[MPS] Fix unary ops over sparse-mapped tensors (#100765)

If input tensor is backed by a sparse view, create a dense copy before running unary op, otherwise op will be applied against the wrong elements.
Introduce `is_dense_in_storage` that returns true if tensor/view are mapped to a dense area in  the tensor storage.
Add unit test to validate the fix.

Fixes https://github.com/pytorch/pytorch/issues/98074
Pull Request resolved: https://github.com/pytorch/pytorch/pull/100765
Approved by: https://github.com/albanD
diff --git a/aten/src/ATen/native/mps/OperationUtils.h b/aten/src/ATen/native/mps/OperationUtils.h
index cd323f4..c7d8754 100644
--- a/aten/src/ATen/native/mps/OperationUtils.h
+++ b/aten/src/ATen/native/mps/OperationUtils.h
@@ -313,6 +313,18 @@
      ", downcasting to a smaller data type (int32/float32).

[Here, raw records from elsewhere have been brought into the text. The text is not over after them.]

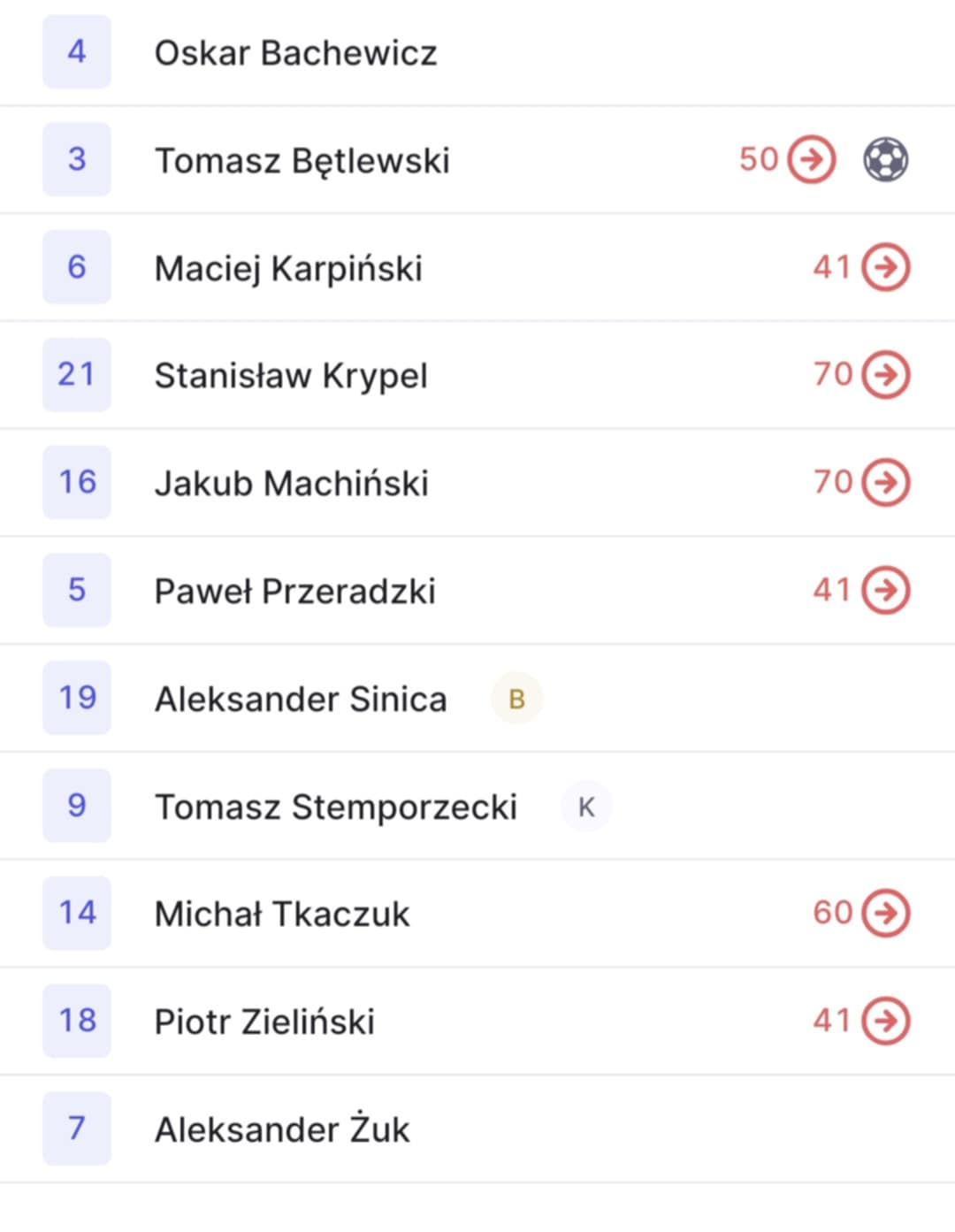955x1232 pixels.
Task: Click the substitution arrow at minute 50
Action: [x=812, y=160]
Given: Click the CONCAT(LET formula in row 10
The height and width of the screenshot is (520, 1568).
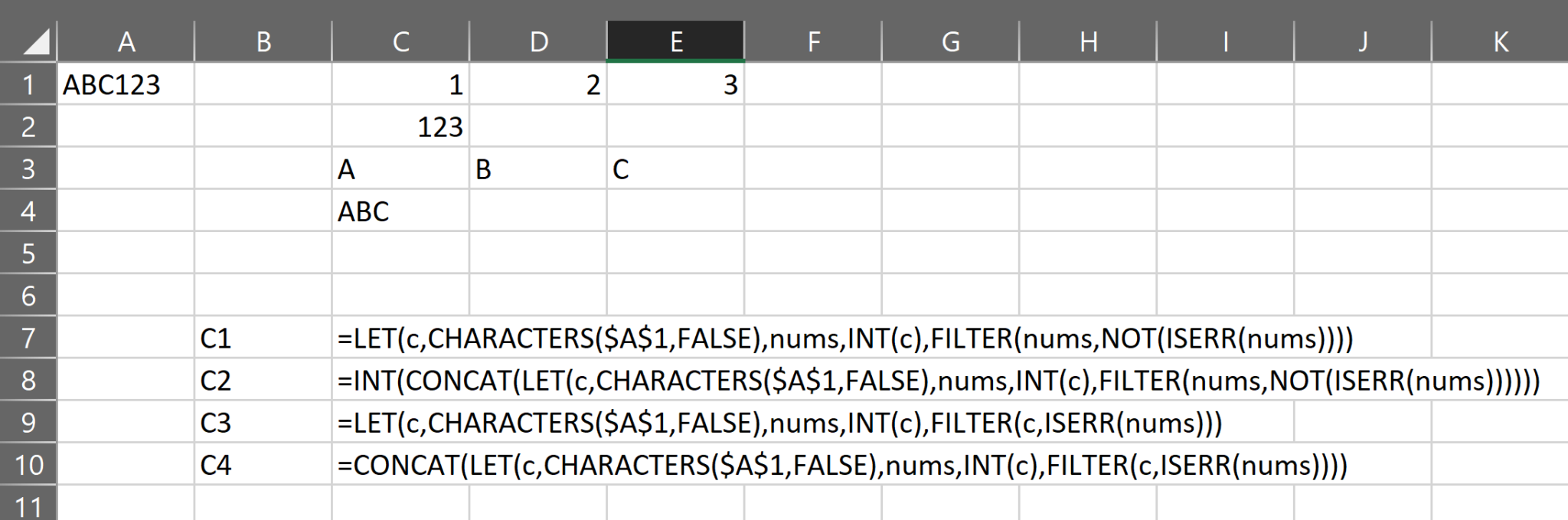Looking at the screenshot, I should tap(842, 465).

Native support for int64 has been added in macOS 13.3.");   \
   }
 
+/**
+ * Returns distance from lowest to highest element offset in given tensor.
+ */
+size_t compute_storage_numel_distance(const at::Tensor& t);
+
+/**
+ * Checks whether tensor is mapped to a contiguous area in the storage.
+ */
+inline bool is_dense_in_storage(const at::Tensor& t) {
+  return compute_storage_numel_distance(t) == static_cast<size_t>(t.numel());
+}
+
 } // namespace mps
 } // namespace native
 } // namespace at
diff --git a/aten/src/ATen/native/mps/OperationUtils.mm b/aten/src/ATen/native/mps/OperationUtils.mm
index e91c311..001b92b 100644
--- a/aten/src/ATen/native/mps/OperationUtils.mm
+++ b/aten/src/ATen/native/mps/OperationUtils.mm
@@ -13,6 +13,21 @@
 
 namespace at::native::mps {
 
+/**
+ * Computes distance from lowest to highest element offset in given tensor.
+ */
+size_t compute_storage_numel_distance(const at::Tensor& t) {
+  size_t rc = 1;
+  if (t.numel() == 0) {
+    return 0;
+  }
+  for (const auto i : c10::irange(t.dim())) {
+    assert(t.size(i) > 0);
+    rc += (t.size(i) - 1) * t.stride(i);
+  }
+  return rc;
+}
+
 void runMPSGraph(MPSStream* mpsStream, MPSGraph* mpsGraph, NSDictionary* feeds, NSDictionary* results) {
   mpsStream->executeMPSGraph(mpsGraph, feeds, results, SyncType::COMMIT_ADAPTIVE);
 }
diff --git a/aten/src/ATen/native/mps/operations/Copy.mm b/aten/src/ATen/native/mps/operations/Copy.mm
index 79a6577..c4f95e2 100644
--- a/aten/src/ATen/native/mps/operations/Copy.mm
+++ b/aten/src/ATen/native/mps/operations/Copy.mm
@@ -20,25 +20,6 @@
   return (void*)alignedAddress;
 }
 
-/**
- * Computes number of elements one needs to transfer to preserve all the elements
- */
-size_t compute_strided_size(const at::Tensor& t) {
-  size_t rc = 1;
-  if (t.numel() == 0) {
-    return 0;
-  }
-  for (const auto i : c10::irange(t.dim())) {
-    assert(t.size(i) > 0);
-    rc += (t.size(i) - 1) * t.stride(i);
-  }
-  return rc;
-}
-
-bool is_strided_contiguous(const at::Tensor& t) {
-  return compute_strided_size(t) == static_cast<size_t>(t.numel());
-}
-
 // Copy sourceBuffer into destBuffer, casting sourceBuffer to src.scalar_type().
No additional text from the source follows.